» SHORT PROBLEM
Between the lines holding "Viewport: 1011px width, 733px height." and "pos(985,28)", inclusive, substitute "graph" for "chart" and reproduce those lines with no other change. Leave the pictures out.

— START RECORDS TO USE —

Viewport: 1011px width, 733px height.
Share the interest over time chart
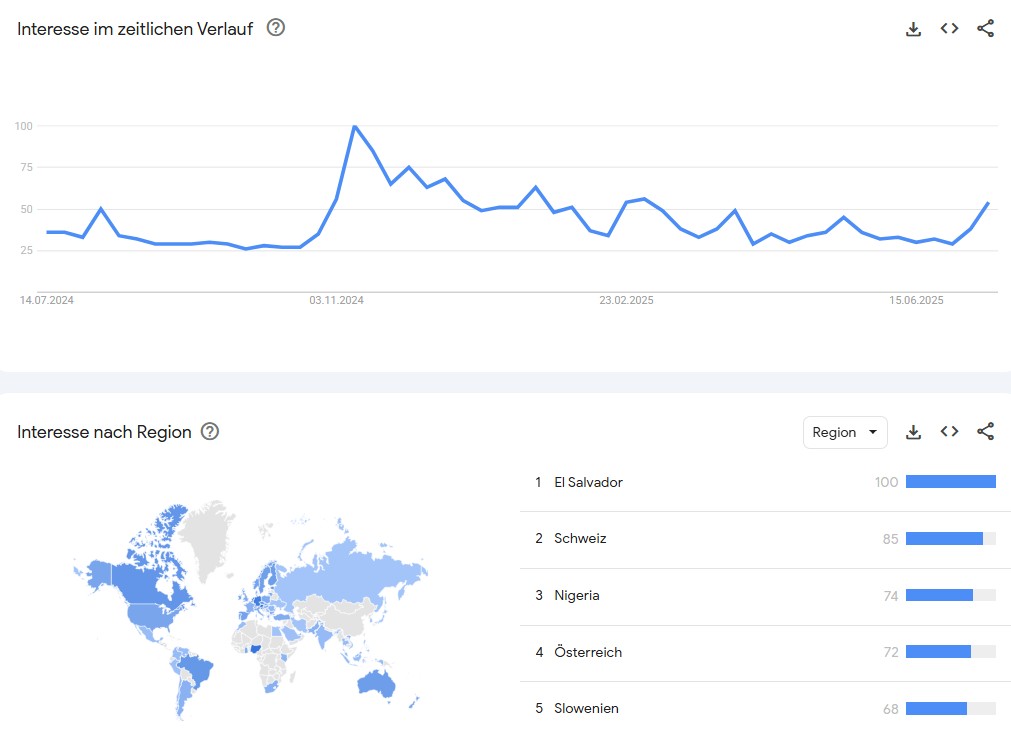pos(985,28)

— END RECORDS TO USE —
— START RECORDS TO USE —

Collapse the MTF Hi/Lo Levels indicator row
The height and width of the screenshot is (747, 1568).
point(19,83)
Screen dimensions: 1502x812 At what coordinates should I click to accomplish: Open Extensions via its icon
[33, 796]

— END RECORDS TO USE —
— START RECORDS TO USE —

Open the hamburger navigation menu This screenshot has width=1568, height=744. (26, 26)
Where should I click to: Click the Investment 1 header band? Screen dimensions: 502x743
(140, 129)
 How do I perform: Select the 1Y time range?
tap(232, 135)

— END RECORDS TO USE —

» THE OUTPUT
Viewport: 1011px width, 733px height.
Share the interest over time graph
pos(985,28)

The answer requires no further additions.